The European Commission and the Ministry of Commerce of the People’s Republic of China have signed a best practices agreement for collaboration in the review of mergers and acquisitions. The agreement aims to provide “practical guidance” to further strengthen cooperation and to facilitate closer communication between parties about procedural and substantive issues.

Although it remains to be seen to what extent the new framework will affect the level of cooperation, the intentions of the European Commission and MOFCOM are expected to lead to the merger review processes becoming more uniform. This may also result in more consistency in outcomes. We will keep you informed of further developments.

The agreement, which was signed on 15 October 2015, aims to provide “practical guidance” to increase the level of coordination and interaction between the European competition authority and its Chinese counterpart. According to the agreement, both competition authorities have a common interest in merger review outcomes that are efficient, consistent and non-conflicting.

China’s merger control regime has become an increasingly important consideration for global transactions, and the country is today considered one of the world’s major merger control enforcers. In recent years, MOFCOM has increased its enforcement of the obligation, under China’s Anti-Monopoly Law, to report notifiable transactions and has started publishing the fines it has imposed on parties infringing this obligation.

The European Commission and MOFCOM signed their first cooperation agreement in 2004 and have expanded their cooperation in recent years. As part of their efforts to further strengthen cooperation, both parties have now agreed to communicate more closely about procedural and substantive issues, such as the definition of relevant markets, the assessment of the competitive impact and the design of remedies. In addition, the new guidance provides for the opportunity to coordinate information requests to the parties involved in the transaction and the designation of a liaison officer who facilitates case cooperation.
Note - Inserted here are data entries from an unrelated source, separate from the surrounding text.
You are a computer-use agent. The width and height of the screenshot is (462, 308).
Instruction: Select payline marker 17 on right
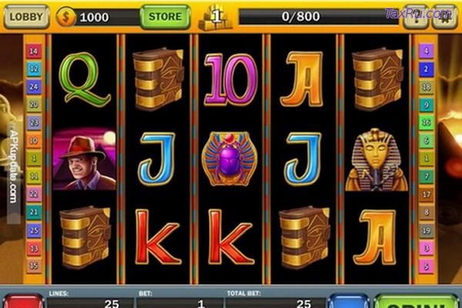(x=426, y=194)
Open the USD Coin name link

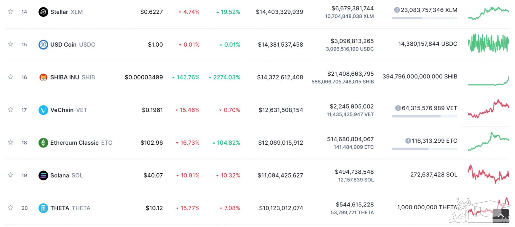click(x=63, y=44)
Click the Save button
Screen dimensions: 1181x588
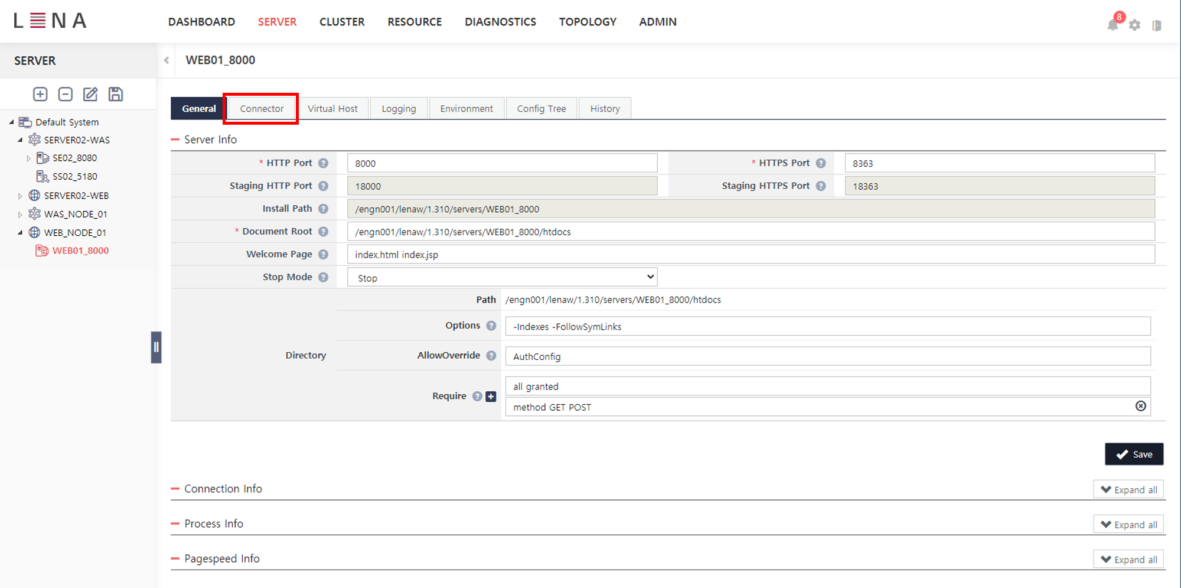[1134, 454]
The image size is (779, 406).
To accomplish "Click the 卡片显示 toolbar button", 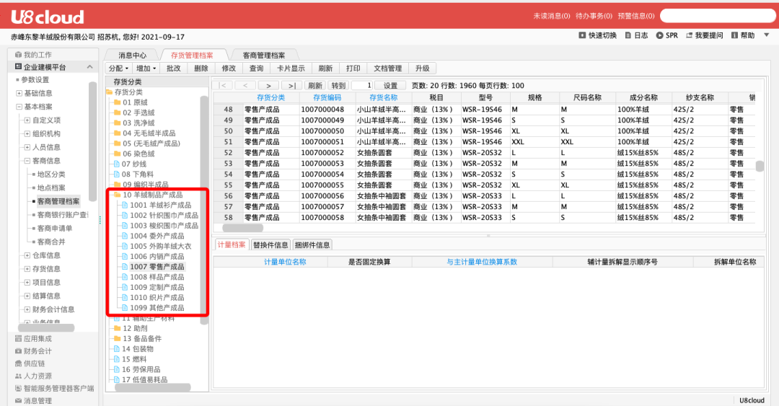I will (291, 69).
The extent to which the new framework will lead to greater cooperation between the competition authorities in Europe and China remains unclear, as details of the framework agreement’s implementation are not yet known. However, we expect that the intentions of the European Commission and MOFCOM as reflected in the framework agreement will eventually lead to more coordinated and uniform merger review processes and potentially also result in more consistency in outcomes.